Oddly enough, I'm sure I removed the buttplate in the past, but I must have been too blind to notice this !!!! I recall a grouse hunt with the RGS, in which this gun got totally soaked in the rain - I wonder if the resultant swelling made the dowel protrude from the surrounding wood ?
Regardless - my question is this: I recall an old thread that stated Parker didn't start using the hickory dowels until the 1890's. Plus, being located exactly between the screw holes is not where the patent drawing shows the reinforcing dowel being located (Dean posted this patent drawing a while back).

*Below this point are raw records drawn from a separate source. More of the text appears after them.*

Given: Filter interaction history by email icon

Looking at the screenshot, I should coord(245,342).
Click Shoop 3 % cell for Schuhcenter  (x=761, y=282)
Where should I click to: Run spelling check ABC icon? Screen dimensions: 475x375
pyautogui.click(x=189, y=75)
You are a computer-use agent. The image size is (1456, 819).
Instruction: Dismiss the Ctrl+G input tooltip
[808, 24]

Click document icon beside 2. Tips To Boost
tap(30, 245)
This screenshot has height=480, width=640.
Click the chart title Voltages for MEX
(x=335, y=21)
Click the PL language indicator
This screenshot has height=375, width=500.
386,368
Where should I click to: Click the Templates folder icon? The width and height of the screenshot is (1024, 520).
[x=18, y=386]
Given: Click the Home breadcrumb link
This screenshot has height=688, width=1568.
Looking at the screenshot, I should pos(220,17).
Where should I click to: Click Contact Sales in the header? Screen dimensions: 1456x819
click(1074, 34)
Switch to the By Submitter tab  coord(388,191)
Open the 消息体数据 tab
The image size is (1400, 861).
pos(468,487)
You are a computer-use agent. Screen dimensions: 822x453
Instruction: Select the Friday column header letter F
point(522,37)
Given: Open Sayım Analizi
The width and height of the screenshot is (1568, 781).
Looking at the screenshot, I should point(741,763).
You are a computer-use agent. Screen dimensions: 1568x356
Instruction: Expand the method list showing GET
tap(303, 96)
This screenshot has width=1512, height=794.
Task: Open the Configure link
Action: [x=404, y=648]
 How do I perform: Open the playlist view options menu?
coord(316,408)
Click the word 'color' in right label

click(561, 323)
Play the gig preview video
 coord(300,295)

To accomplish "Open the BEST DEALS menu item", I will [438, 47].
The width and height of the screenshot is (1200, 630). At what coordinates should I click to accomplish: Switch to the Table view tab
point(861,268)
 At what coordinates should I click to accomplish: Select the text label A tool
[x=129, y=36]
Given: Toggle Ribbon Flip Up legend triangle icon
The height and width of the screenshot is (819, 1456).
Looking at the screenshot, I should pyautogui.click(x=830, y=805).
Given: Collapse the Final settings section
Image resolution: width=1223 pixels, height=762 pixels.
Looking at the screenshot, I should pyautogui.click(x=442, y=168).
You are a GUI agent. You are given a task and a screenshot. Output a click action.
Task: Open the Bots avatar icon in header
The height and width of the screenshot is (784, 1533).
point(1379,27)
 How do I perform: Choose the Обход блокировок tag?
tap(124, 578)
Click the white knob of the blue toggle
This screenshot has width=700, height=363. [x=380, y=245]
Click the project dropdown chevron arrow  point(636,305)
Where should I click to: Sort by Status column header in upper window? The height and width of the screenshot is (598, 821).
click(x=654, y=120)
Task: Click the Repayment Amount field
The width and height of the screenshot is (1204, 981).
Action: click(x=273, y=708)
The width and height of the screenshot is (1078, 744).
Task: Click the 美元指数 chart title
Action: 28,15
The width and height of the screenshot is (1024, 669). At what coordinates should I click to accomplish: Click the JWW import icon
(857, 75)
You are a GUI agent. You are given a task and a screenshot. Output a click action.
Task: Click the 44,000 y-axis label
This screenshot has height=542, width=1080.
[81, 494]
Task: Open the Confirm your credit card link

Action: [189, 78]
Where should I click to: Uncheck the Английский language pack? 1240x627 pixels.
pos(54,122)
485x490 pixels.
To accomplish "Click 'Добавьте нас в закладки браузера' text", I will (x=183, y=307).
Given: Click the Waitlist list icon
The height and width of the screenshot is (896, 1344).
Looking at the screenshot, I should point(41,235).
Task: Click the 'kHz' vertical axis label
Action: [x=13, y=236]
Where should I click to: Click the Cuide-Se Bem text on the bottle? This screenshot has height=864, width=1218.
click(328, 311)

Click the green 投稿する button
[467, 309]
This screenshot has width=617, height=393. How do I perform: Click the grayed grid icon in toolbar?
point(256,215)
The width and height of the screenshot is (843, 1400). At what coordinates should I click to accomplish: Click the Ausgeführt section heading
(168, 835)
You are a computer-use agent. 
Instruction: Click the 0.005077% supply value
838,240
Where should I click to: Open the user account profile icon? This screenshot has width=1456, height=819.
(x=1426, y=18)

Did Parker drill out the butt, add some weight - and then close off the hole with the dowel ? Was that common on those Folsom Parkers ? (The letter doesn't mention that...) This hammer gun is a #1 frame, with 30" barrels, and the letter claims 7 pounds, 14 ounces. Is that a typical weight ? The gun balances somewhere between the hinge pin and a point maybe as much as 1/2" toward the breech (roughly said, it balances at the hinge pin).
It just seems odd...
The gun does have Remington repair codes, but no old cracks are seen, so why would they add the reinforcement ?
Any ideas ?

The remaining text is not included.